Oleh Imam Shamsi Ali*
HAJIMAKBUL.COM - Hari Minggu, 7 April 2019 tampaknya adalah salah satu hari yang bersejarah di bumi Nusantara. Konon kabarnya kegiatan kampanye pasangan Prabowo - Sandi hari itu menjadi kampanye terakbar (terbesar) dalam sejarah negeri ini.
Kebetulan pula saya sedang berada di tanah air. Dan keberadaan saya itu didengar pula oleh teman-teman penyelenggara kampanye akbar itu. Maka saya pun mendapat kehormatan untuk hadir. Bahkan dijadwalkan untuk ikut memberikan orasi dalam kampanye terbuka itu.

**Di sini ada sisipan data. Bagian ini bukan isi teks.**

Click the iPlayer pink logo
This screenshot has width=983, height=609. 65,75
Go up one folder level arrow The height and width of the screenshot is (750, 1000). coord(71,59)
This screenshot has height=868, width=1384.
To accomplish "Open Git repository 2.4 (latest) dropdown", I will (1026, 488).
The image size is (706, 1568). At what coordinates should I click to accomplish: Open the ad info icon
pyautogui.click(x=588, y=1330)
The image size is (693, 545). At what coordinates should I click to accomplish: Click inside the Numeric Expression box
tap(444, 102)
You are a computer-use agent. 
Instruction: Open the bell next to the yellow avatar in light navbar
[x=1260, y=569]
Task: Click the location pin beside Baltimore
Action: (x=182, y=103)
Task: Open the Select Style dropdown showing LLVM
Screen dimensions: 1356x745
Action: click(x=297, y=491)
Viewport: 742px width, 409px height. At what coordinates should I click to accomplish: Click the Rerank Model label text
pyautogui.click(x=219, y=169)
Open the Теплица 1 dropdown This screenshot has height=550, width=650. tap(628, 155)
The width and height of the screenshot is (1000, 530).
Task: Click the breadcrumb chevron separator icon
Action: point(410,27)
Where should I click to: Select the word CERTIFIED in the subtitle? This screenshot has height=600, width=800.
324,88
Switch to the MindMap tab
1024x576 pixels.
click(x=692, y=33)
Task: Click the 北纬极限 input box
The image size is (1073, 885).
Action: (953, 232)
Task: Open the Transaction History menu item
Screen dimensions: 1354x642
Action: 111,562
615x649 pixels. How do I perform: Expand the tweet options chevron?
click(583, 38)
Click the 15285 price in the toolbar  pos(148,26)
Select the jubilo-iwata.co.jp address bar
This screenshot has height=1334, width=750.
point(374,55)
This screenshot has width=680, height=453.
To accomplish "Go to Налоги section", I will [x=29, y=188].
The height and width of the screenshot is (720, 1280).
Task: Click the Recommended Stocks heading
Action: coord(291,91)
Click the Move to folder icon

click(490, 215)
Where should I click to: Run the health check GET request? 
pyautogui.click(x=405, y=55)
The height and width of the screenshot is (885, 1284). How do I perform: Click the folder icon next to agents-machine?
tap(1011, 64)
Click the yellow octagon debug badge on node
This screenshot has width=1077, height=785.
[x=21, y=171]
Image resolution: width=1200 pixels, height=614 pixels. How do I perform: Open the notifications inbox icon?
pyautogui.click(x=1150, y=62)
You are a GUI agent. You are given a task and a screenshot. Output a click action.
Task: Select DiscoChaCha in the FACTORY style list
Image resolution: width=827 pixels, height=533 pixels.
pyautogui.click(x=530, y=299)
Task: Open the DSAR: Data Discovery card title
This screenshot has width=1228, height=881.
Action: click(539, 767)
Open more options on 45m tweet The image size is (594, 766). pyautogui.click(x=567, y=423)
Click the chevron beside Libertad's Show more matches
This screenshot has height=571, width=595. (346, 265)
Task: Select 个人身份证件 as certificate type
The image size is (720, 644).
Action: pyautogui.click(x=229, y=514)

Sehari sebelum kampanye saya berada di kampung halaman, Makassar. Di Makassar sendiri saya mengisi beberapa acara, di antaranya tablig akbar bersama Bapak Tamsil Linrung. Beliau saat ini sedang berupaya untuk pindah dari posisi sebagai anggota DPR RI menjadi anggota DPD pemilihan daerah Sul-Sel.
Selain itu saya juga kembali mendapat kehormatan memberikan ceramah hikmah Isra’ Mi’raj dalam rangka Harlah Muslimat NU ke -73 di Universitas Islam Makassar. Kegiatan ini sendiri memiliki makna spesial bahwa masanya umat ini mampu keluar dari batas-batas sempit itu ke wilayah yang lebih luas.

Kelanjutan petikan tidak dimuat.